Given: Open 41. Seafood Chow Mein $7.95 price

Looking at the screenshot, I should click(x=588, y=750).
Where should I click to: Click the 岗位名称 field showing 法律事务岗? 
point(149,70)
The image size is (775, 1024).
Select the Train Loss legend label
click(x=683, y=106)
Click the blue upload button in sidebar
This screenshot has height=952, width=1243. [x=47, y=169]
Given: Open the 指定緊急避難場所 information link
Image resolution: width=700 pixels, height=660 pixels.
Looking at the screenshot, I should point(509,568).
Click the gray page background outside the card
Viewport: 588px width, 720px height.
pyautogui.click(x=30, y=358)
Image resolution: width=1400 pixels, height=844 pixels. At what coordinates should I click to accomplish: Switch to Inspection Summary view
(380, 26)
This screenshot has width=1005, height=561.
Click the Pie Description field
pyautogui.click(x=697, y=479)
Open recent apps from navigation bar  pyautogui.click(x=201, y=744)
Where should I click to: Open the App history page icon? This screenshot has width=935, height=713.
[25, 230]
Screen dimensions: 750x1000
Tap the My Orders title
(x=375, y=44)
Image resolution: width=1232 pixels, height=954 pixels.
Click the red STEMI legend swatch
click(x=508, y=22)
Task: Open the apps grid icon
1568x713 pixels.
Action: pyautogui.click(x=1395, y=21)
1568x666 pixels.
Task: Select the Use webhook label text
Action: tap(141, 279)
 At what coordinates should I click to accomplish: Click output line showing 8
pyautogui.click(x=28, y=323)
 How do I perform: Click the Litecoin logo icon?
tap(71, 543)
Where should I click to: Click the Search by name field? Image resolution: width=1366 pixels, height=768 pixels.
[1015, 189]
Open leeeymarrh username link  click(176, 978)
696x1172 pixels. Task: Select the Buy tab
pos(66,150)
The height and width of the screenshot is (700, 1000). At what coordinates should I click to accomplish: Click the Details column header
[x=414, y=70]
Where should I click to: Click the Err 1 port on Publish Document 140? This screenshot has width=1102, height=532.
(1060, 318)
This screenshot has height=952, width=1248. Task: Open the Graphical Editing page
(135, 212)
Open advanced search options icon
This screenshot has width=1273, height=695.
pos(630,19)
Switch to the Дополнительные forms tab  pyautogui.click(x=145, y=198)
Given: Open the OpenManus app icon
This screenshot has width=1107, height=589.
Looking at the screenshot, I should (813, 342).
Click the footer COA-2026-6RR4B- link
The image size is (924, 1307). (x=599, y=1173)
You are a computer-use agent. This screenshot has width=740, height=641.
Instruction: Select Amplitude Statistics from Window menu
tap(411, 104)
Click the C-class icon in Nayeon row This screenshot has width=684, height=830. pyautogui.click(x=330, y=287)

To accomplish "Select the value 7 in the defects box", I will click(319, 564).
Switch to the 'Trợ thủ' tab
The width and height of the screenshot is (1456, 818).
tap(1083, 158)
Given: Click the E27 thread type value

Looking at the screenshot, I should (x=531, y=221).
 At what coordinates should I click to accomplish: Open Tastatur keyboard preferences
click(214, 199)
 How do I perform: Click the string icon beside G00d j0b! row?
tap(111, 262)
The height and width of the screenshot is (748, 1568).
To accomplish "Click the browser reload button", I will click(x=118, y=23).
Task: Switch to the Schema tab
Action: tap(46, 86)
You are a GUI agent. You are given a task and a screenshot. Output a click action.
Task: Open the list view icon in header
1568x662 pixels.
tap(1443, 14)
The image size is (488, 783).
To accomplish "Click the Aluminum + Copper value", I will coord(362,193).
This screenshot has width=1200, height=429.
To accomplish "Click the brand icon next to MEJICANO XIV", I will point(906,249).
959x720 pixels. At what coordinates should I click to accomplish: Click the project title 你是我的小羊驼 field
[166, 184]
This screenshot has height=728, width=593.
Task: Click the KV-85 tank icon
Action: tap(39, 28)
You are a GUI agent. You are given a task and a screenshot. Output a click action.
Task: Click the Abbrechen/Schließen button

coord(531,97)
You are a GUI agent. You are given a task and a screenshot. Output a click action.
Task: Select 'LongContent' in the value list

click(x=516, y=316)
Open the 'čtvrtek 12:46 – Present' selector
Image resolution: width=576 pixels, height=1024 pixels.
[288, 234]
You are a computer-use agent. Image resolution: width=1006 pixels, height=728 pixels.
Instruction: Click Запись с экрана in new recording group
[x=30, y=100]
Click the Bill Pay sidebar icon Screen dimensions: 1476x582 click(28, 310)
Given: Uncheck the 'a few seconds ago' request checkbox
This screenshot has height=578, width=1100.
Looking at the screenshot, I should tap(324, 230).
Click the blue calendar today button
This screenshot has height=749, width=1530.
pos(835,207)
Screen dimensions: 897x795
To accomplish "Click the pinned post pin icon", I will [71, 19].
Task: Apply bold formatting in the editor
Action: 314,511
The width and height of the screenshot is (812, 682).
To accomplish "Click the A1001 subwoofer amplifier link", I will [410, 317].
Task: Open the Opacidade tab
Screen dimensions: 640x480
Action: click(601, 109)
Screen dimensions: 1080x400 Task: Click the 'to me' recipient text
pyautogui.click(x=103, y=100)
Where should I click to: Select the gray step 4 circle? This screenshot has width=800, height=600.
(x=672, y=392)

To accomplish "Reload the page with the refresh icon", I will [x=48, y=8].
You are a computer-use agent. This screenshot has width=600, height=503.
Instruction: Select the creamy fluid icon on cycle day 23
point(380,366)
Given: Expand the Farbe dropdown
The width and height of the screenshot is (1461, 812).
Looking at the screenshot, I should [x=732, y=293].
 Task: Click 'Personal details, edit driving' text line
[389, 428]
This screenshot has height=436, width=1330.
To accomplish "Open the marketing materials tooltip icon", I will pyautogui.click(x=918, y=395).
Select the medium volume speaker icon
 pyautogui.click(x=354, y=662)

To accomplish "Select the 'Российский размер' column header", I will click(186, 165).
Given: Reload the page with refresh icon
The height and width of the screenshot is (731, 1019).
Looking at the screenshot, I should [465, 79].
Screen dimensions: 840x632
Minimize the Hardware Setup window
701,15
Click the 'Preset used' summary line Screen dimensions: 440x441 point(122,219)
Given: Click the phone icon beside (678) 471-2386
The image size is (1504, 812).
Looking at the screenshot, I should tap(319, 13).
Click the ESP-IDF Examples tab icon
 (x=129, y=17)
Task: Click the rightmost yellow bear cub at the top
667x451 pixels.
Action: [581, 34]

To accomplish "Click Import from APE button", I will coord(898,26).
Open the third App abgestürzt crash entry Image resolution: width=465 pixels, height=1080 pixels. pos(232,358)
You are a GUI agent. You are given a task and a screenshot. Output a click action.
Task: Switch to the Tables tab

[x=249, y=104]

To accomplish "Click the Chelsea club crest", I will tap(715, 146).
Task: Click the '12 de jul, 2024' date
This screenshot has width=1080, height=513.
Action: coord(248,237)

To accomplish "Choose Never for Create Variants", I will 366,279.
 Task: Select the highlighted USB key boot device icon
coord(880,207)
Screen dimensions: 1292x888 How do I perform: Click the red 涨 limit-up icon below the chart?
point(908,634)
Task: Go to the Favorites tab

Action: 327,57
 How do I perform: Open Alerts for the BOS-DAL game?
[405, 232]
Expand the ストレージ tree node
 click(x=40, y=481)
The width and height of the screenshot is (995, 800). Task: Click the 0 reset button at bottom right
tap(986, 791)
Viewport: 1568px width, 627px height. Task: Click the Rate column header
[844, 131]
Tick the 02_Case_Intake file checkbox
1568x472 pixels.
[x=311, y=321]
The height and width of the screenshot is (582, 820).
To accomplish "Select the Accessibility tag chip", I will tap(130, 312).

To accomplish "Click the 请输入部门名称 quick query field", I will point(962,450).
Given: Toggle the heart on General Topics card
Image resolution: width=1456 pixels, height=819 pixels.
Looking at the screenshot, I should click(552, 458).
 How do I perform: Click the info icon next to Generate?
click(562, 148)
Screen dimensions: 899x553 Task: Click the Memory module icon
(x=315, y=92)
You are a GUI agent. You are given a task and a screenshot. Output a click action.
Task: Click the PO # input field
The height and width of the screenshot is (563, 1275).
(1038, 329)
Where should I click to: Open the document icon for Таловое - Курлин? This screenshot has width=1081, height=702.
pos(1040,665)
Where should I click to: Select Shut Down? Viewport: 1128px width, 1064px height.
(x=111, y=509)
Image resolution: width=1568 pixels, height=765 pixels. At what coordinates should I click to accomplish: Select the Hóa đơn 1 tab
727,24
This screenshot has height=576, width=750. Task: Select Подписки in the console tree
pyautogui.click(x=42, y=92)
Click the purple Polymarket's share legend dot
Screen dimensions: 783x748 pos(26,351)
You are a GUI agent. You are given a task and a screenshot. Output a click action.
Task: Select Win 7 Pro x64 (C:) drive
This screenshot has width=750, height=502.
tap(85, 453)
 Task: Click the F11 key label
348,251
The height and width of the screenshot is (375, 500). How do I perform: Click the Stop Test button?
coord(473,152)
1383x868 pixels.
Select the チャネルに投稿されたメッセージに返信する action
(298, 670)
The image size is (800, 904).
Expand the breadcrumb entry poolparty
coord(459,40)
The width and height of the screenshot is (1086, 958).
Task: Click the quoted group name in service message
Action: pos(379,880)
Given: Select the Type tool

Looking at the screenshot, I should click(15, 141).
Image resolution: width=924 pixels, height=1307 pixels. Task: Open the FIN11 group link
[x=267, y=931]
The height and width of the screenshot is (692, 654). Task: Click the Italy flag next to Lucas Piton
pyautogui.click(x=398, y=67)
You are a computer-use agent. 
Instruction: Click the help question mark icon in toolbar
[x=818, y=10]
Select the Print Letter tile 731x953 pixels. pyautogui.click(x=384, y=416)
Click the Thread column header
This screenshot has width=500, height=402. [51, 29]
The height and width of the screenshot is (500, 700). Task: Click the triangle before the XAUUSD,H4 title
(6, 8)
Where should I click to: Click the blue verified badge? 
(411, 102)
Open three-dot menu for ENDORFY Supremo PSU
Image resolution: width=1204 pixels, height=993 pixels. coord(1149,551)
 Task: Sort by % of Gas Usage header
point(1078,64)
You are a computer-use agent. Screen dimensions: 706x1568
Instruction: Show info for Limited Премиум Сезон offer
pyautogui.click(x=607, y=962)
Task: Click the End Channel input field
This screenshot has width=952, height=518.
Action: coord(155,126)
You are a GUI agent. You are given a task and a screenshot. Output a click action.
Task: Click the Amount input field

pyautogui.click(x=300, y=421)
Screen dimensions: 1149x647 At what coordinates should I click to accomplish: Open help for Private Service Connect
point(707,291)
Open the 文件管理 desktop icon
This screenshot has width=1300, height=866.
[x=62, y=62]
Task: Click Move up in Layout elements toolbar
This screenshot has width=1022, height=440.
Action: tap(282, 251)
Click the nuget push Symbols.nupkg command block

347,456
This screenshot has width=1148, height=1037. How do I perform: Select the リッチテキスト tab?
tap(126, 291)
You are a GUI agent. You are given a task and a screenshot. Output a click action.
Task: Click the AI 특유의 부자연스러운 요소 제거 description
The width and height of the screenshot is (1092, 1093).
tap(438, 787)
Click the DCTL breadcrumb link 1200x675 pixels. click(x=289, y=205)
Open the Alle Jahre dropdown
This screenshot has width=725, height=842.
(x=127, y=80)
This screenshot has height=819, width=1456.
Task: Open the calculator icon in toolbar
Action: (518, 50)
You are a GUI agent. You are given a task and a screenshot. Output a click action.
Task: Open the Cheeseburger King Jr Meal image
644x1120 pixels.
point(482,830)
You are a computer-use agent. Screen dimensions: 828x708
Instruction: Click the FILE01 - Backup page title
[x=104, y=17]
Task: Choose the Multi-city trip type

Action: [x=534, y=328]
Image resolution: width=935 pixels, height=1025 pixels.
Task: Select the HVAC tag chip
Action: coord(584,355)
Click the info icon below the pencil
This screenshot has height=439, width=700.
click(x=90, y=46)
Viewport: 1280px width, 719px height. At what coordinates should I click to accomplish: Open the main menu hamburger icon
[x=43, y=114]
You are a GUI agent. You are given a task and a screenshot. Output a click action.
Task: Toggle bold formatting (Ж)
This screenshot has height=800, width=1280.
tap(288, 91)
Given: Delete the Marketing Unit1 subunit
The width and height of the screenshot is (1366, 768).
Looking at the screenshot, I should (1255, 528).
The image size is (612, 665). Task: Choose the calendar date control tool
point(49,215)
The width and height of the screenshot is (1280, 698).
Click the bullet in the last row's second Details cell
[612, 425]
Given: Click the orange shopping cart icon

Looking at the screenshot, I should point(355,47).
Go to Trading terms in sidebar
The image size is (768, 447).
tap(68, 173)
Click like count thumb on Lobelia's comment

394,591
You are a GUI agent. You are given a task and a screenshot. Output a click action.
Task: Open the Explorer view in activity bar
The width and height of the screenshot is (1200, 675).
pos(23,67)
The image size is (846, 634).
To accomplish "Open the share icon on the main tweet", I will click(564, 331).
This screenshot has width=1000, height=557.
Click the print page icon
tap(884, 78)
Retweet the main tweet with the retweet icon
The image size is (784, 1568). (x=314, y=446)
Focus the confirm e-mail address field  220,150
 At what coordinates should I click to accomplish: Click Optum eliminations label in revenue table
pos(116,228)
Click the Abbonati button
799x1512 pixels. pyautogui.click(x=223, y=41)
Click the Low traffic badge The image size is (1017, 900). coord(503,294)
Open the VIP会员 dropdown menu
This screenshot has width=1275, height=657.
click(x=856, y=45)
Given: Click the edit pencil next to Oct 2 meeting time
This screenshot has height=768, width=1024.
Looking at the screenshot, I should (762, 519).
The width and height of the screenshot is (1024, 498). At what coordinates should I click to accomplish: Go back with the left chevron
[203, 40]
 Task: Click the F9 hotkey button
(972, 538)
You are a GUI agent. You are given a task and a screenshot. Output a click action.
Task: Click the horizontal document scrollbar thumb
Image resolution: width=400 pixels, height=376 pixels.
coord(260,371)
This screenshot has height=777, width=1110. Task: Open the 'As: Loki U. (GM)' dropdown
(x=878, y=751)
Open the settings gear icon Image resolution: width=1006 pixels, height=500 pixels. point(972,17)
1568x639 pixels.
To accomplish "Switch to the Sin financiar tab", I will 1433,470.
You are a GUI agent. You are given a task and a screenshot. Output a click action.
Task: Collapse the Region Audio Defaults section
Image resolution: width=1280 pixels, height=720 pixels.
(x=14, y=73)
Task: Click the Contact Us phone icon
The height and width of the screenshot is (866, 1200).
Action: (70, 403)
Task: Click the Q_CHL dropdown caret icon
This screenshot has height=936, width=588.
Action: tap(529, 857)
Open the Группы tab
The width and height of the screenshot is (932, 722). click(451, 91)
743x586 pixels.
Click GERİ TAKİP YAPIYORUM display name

#### Instructions to follow
Show every line of the entries above where the word "refresh" occurs.

#### Problem solution
To accomplish "Reload the page with the refresh icon", I will [x=48, y=8].
Given: Reload the page with refresh icon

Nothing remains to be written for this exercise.